In answer to the Rev. F. C. Blackstone's question about Irvingism at Port Glasgow, Arnold responded on 25 October 1831 in a letter from Rugby:

If the thing be real I should take it merely as a sign of the coming of the day of the Lord, — the only one, as far as I can make out, that ever was derived from the gift of tongues. I do not see that it was ever made a vehicle of Instruction, or ever superseded the study of tongues, but that it was merely a sign of the power of God, a man being for the time transformed into a mere instrument to utter sounds which he himself understood not. . . . However, whether this be a real sign or no, I believe that "the day of the Lord" is coming, i. e. the termination of one of the great [stages] of the human race; whether the final one of all or not, that I believe no created being knows or can know. The termination of the Jewish [era] in the first century, and of the Roman [era] in the fifth and sixth, were each marked by the same concurrence of calamities, wars, tumults, pestilences, earthquakes, &c., all marking the time of one of God's peculiar seasons of visitation". And society in Europe seems going on fast for a similar revolution, out of which Christ's Church will emerge in a new position, purified, I trust, and strengthened by the destruction of various earthly and evil mixtures that have corrupted it.

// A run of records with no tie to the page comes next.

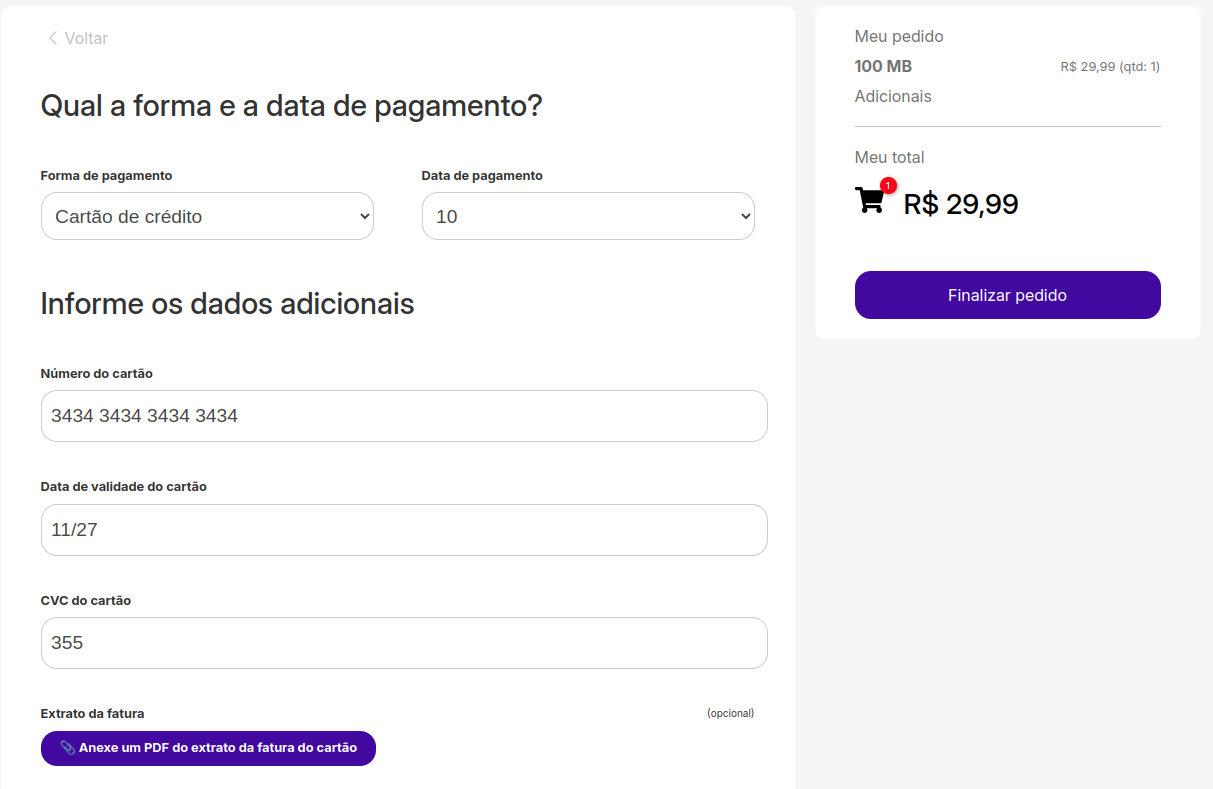This screenshot has width=1213, height=789.
Task: Click the red cart item count badge
Action: [888, 185]
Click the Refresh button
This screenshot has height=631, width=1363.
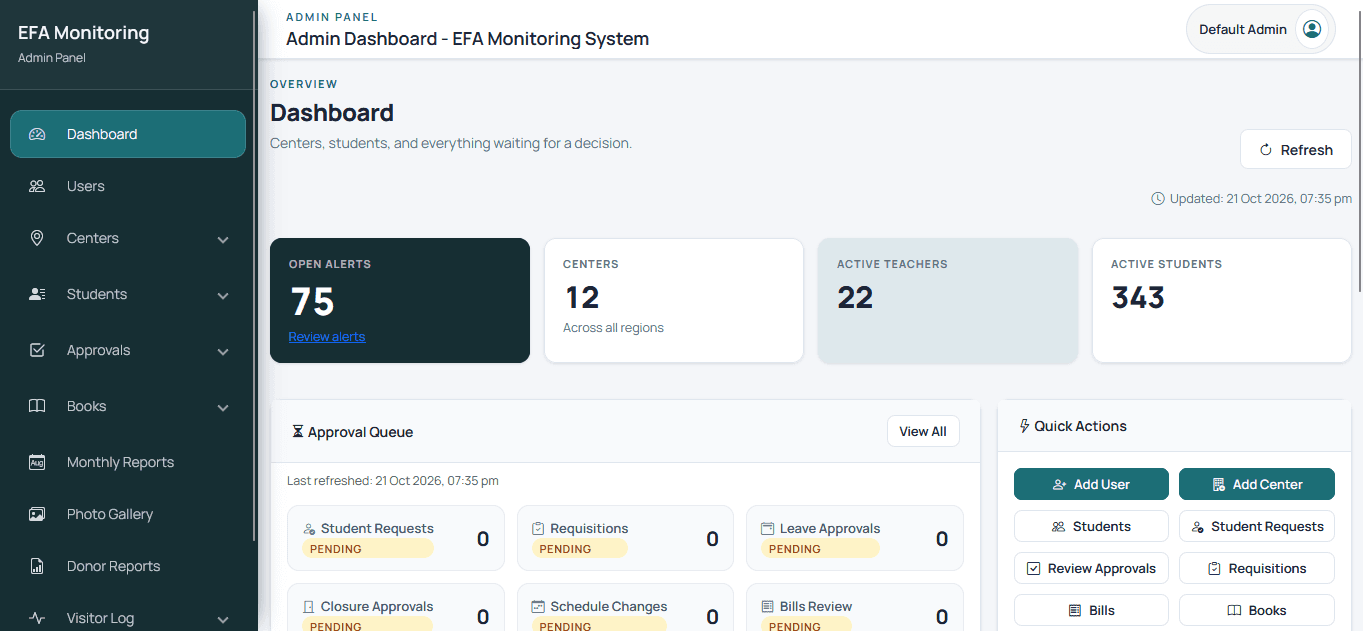click(1295, 150)
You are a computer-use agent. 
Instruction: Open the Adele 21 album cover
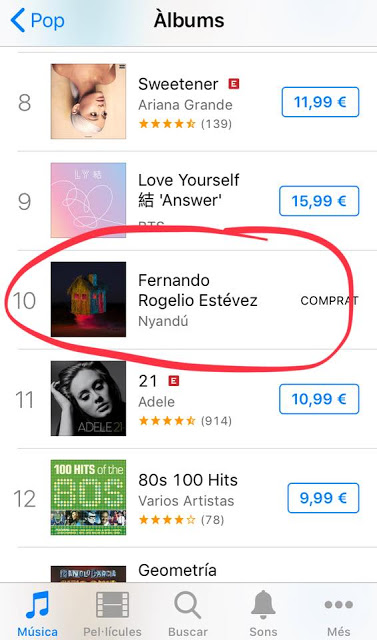pos(88,398)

But I have not the slightest expectation of what is commonly meant by the Millennium, and I wonder more and more that any one can so understand Scripture as to look for it. As for the signs of the times in England, I look nowhere with confidence. [I, 311; words in brackets replace Greek terms]

References

Stanley, Arthur Penrhyn. The life and correspondence of Thomas Arnold, D.D., late head-master of Rugby school, and regius professor of modern history in the University of Oxford. 4th ed. 2 vols. London: B. Fellowes, 1845.